Momentum: The Tendency of Trends to Continue
Macro Glossary, Sentiment and Regime
By Ken Chigbo, macro trader and founder of KenMacro, 18+ years in markets.
Updated 2026-05-20
The desk’s answer
Momentum is the tendency of assets that have risen over a recent period to continue rising, and assets that have fallen to continue falling. It is the empirical opposite of mean reversion: persistent directional moves are extended further by positioning flows, narrative consensus, and capital chasing return. Momentum forms the empirical basis of trend-following strategies (Jegadeesh and Titman 1993 documented the academic factor; CTAs have run momentum systematically for 40+ years). It works in trending regimes and fails in range-bound or whipsaw regimes; recognising which regime is live is the precondition for trading momentum.
Defined term, Momentum
Momentum is the empirical tendency of assets that have risen over a recent lookback period to continue rising, and assets that have fallen to continue falling. It is the documented opposite of mean reversion: instead of price reverting to average, persistent directional moves are extended further by the same forces (positioning flows, narrative, capital chasing return) that produced the initial move. Momentum forms the empirical basis of trend-following strategies.
How momentum is measured
Three common momentum measures. First, simple rate-of-change: today’s price divided by the price N periods ago, minus 1, expressed as a percentage. A positive 12-month rate-of-change is a bullish momentum signal in equity factor strategies. Second, moving-average crossovers: when a fast moving average (typically 50-day) crosses above a slow moving average (200-day), the so-called ‘golden cross’, momentum is up. Third, momentum oscillators like ROC, Williams Percent R, and stochastic momentum index, all variants of the same idea. The academic literature mostly uses 3 to 12 month price changes; tactical traders use shorter lookbacks (20 to 60 days).
Why momentum works
Three reasons. First, behavioural: under-reaction to news in the short term means information is priced gradually rather than instantly, producing persistent post-news drift in the direction of the news. Second, positioning flows: when a fund manager is forced to add to winning positions (because of relative-return benchmarks) and trim losers, the winners attract more flow which extends the momentum.
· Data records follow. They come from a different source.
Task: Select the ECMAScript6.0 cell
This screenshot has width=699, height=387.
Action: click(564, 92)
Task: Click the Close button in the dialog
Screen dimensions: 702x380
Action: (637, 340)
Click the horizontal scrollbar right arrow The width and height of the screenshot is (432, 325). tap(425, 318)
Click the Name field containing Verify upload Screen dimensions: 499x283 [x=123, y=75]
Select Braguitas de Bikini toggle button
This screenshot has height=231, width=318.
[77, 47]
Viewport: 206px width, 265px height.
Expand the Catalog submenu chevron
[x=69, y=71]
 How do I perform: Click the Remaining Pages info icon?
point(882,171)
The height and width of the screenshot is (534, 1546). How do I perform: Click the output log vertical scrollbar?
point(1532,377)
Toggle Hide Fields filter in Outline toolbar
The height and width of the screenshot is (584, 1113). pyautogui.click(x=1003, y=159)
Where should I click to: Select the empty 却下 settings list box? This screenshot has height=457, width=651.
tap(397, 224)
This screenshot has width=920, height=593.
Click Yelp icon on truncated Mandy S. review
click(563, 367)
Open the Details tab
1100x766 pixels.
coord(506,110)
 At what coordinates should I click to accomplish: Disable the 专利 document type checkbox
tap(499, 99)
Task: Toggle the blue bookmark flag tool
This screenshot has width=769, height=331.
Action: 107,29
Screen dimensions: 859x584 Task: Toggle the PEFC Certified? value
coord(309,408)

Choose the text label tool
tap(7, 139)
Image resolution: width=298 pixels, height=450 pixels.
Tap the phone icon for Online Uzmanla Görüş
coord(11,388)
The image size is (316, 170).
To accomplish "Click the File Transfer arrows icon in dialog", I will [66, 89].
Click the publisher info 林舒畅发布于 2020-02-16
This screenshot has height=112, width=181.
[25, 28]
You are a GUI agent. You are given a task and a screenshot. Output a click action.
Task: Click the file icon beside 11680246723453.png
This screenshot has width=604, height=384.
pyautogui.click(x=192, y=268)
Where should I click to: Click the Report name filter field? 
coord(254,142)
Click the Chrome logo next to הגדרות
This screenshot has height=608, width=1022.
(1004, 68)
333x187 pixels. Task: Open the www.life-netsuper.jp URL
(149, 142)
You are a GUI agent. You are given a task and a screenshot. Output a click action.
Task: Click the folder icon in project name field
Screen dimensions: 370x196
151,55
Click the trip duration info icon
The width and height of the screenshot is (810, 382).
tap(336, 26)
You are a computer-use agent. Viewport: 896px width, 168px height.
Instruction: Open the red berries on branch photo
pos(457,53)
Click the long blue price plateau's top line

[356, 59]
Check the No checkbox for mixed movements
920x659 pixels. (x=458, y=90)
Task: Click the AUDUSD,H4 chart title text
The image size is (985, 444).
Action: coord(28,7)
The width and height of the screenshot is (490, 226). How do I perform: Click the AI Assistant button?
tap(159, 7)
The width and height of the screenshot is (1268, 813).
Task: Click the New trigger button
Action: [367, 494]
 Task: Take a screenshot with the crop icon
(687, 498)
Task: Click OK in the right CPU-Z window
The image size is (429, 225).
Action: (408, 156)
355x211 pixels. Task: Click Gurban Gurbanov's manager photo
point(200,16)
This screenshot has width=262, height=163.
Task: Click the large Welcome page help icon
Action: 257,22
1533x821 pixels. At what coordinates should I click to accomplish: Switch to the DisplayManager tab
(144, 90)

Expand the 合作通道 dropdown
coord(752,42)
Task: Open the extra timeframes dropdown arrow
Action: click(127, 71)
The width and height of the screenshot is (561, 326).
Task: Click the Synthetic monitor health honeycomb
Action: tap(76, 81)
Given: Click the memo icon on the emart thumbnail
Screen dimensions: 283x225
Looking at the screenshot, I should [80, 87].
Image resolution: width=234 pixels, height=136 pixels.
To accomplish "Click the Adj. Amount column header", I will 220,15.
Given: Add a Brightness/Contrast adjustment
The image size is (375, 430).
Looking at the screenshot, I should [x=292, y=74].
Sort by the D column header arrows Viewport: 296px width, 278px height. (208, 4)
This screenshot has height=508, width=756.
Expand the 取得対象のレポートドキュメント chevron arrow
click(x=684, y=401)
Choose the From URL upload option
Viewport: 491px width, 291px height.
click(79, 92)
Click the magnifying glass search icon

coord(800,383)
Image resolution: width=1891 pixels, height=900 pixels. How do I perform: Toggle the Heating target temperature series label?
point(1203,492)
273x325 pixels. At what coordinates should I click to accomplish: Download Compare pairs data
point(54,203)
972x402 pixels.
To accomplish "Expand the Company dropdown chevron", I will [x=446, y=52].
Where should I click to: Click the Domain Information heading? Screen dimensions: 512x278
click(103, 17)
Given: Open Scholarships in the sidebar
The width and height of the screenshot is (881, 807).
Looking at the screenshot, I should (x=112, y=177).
Third, narrative consensus: as a directional move accumulates, retail and institutional narrative coalesces around it, drawing more capital in the same direction. The behavioural component has been the most studied; the positioning component has held up most consistently over multi-decade history.
When momentum fails
Momentum’s weakness is regime transitions. The strategy is bullish-trending in trending regimes and goes flat or short in declining regimes, but the transition months produce large losses as momentum signals reverse with the regime. The 2009 reversal, when equity rocketed off the bear-market lows in months when 12-month momentum signals were still short, produced one of the worst drawdowns in trend-following history. The 2020 March COVID crash and the subsequent April-May reversal repeated the pattern. Momentum works on average over multi-year horizons but suffers structural drawdowns at regime turns, which is why it pairs with absolute-return alternatives (carry, value, defensive) in any diversified systematic book.
Frequently asked
What is momentum in trading?
The empirical tendency of assets that have risen over a recent lookback period to continue rising, and assets that have fallen to continue falling. It is the documented opposite of mean reversion and forms the empirical basis of trend-following strategies.
How is momentum measured?
Common measures: simple rate-of-change (price now divided by price N periods ago minus 1), moving-average crossovers (golden cross when 50-day crosses above 200-day), and momentum oscillators (ROC, Williams Percent R, stochastic momentum). Academic studies typically use 3 to 12 month lookbacks; tactical traders use shorter 20 to 60 day measures.
Why does momentum work?
Three reasons: behavioural under-reaction to news (gradual rather than instant pricing), positioning flows (winners attract more flow which extends the move), and narrative consensus (capital coalesces around a directional move). The positioning component has held up most consistently over multi-decade history.
What this means at the desk
Momentum works in trending regimes and fails at turns. Pair with carry and value in any diversified book.